Add protection the easy way
Whenever you fix a bug, add a small test for that exact scenario. After a few weeks, your app has a memory of the problems you’ve already solved. When something tries to return, the test flags it before users feel it.
Keep the focus on confidence, not coverage
Numbers can help, but confidence is the goal. A handful of strong regression tests often does more than a large suite that checks trivia. Choose the journeys you would be embarrassed to break and lock those down first.
If you want help setting up a pragmatic regression suite that fits AI‑first development, Spin by fryga can guide you to a small set of tests that delivers outsized confidence.
A practical cadence that sticks
Add one regression test per meaningful bug fix. Review failing tests first each morning. If a failure is a false alarm, tighten the test so it stops crying wolf. If it is real, fix the journey and celebrate that users didn’t have to report it.
What not to include
- Tests for stylistic details (exact spacing, colors) unless your brand demands it
- Flaky tests that sometimes pass and sometimes fail—stability matters more than quantity
Regression testing is about trust. Protect the flows that build it.
Real examples from vibe‑coded apps
- A “Resend code” link fixed a sign‑in edge case, but it accidentally changed the landing page route for returning users. A regression test that asserts “sign‑in → dashboard” caught the change before users did.
- A pricing page added during a marketing push reordered navigation. A small test that checks the order of “Home, Dashboard, Pricing” prevented an accidental swap that would have confused first‑time users.
- An update to the profile form improved copy but removed validation on phone numbers.

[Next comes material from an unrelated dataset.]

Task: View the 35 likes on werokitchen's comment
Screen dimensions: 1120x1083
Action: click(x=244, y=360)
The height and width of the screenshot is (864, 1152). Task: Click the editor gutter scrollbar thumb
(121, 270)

A regression that creates a user with an invalid number and expects a clear error kept the fix in place across future edits.
Founder FAQs
Do we need a regression test for every bug? No. Write one for bugs that affect revenue, onboarding, or trust. Many cosmetic issues can remain manual until the product stabilizes.

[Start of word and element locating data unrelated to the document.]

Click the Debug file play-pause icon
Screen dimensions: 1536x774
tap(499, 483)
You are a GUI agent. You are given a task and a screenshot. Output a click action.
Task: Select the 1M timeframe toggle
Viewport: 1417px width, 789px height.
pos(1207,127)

What tools should we use? Choose what your stack already supports. Many teams pair their AI app generation workflow (Cursor, Claude Code, or Lovable) with a lightweight test runner and keep scenarios few and realistic. The tool matters less than consistency.
Will tests slow us down? A handful of well‑chosen regressions speeds you up by preventing emergency fixes after launch. Treat them as insurance that lets you ship more often with fewer surprises.
Case study: protecting a fragile path
An AI‑generated dashboard added a subtle change to navigation that broke “save and return.” A regression test that asserted “after save, land back on the same list with the updated item visible” caught the issue. The fix took one prompt; the test now prevents repeats as the team iterates.